HDAC11 is a novel regulator of fatty acid oxidative metabolism in skeletal muscle

Skeletal muscle is the largest tissue in mammalian organisms and is a key determinant of basal metabolic rate and whole‐body energy metabolism. Histone deacetylase 11 (HDAC11) is the only member of the class IV subfamily of HDACs, and it is highly expressed in skeletal muscle, but its role in skeletal muscle physiology has never been investigated. Here, we describe for the first time the consequences of HDAC11 genetic deficiency in skeletal muscle, which results in the improvement of muscle function enhancing fatigue resistance and muscle strength. Loss of HDAC11 had no obvious impact on skeletal muscle structure but increased the number of oxidative myofibers by promoting a glycolytic‐to‐oxidative muscle fiber switch. Unexpectedly, HDAC11 was localized in muscle mitochondria and its deficiency enhanced mitochondrial content. In particular, we showed that HDAC11 depletion increased mitochondrial fatty acid β‐oxidation through activating the AMP‐activated protein kinase‐acetyl‐CoA carboxylase pathway and reducing acylcarnitine levels in vivo, thus providing a mechanistic explanation for the improved muscle strength and fatigue resistance. Overall, our data reveal a unique role of HDAC11 in the maintenance of muscle fiber‐type balance and the mitochondrial lipid oxidation.
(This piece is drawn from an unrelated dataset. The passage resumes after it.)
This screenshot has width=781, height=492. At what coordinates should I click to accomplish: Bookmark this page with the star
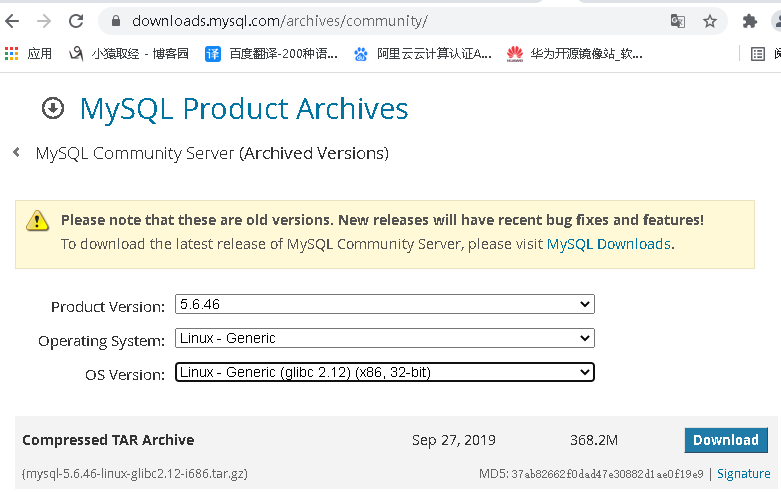coord(710,21)
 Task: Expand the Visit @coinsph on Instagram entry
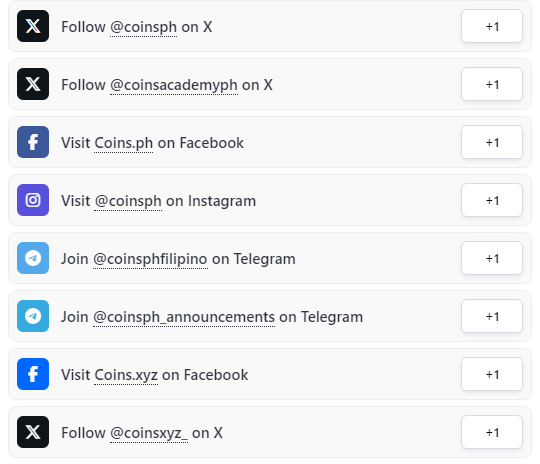coord(270,200)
These findings shed light on the mechanisms governing muscle metabolism and may have implications for chronic muscle metabolic disease management. Schematic representation of histone deacetylase 11 (HDAC11) functions in skeletal muscle tissue. HDAC11 is required for balancing fiber‐type composition and for modulating mitochondrial lipid oxidation in skeletal muscle. Lack of HDAC11 results in enhanced oxidative capacity of muscle tissue, increasing mitochondrial fatty acid β‐oxidation capacity. The functional consequences of HDAC11 deficiency are the improvement of muscle strength and fatigue resistance, indicating a better skeletal muscle performance.